Re: SparkContext - parameter for RDD, but not serializable, why?

Wenchen Fan Wed, 28 Feb 2018 10:25:42 -0800

My understanding:

RDD is also a driver side stuff like SparkContext, works like a handler to
your distributed data on the cluster.


However, `RDD.compute` (defines how to produce data for each partition)
needs to be executed on the remote nodes.

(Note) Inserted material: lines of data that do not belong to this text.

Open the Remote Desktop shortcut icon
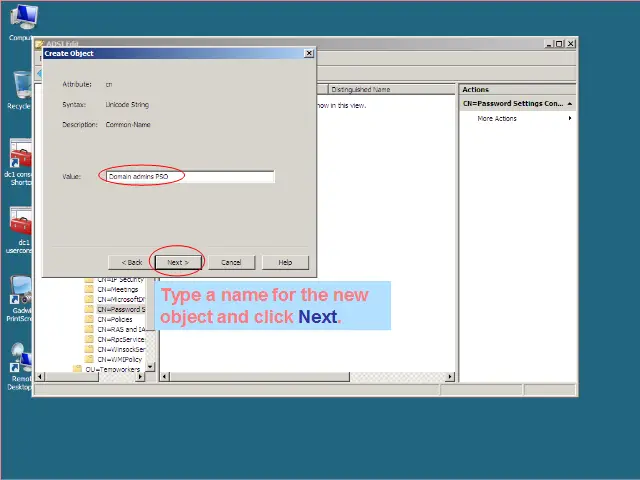This screenshot has height=480, width=640. [22, 358]
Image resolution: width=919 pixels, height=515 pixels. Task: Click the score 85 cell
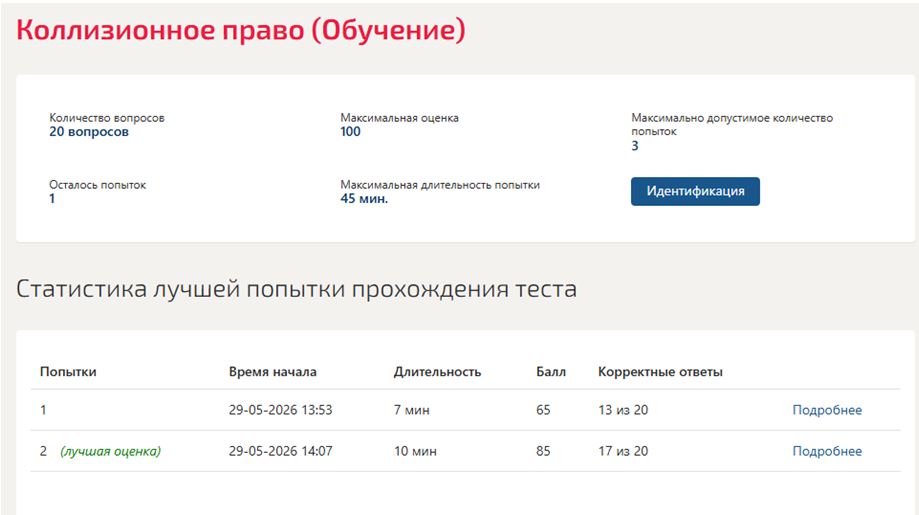[x=543, y=451]
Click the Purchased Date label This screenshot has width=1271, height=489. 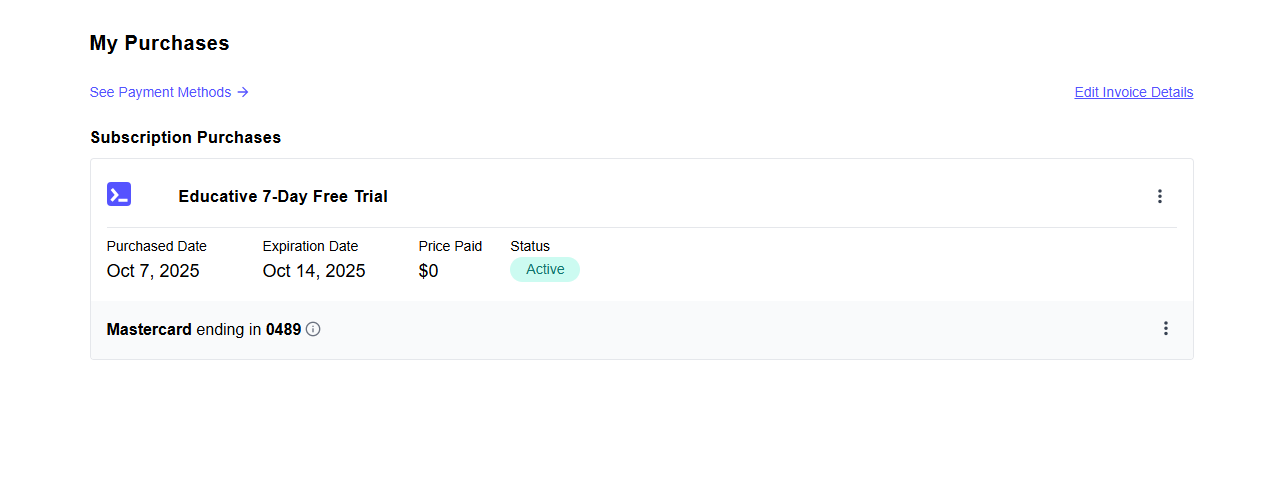pyautogui.click(x=157, y=246)
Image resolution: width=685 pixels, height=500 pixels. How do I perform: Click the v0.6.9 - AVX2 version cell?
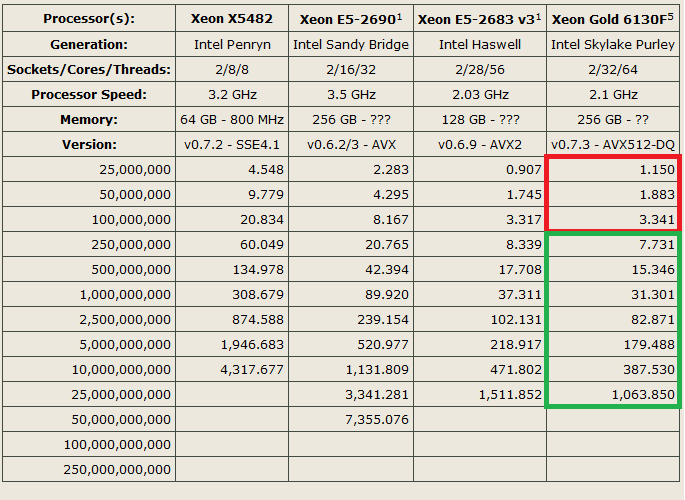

It's more convenient to make RDD
serializable, and transfer RDD object to remote nodes and call `compute`.

So you can use SparkContext inside RDD, as long as you don't use it in
methods that are going to be executed on remote nodes, like `RDD.compute`.
And you should call `RDD.sparkContext` instead of using `sc` directly,
because that will turn `sc` from a constructor parameter to a class member
variable(kind of a hacky part of Scala), which will be serialized.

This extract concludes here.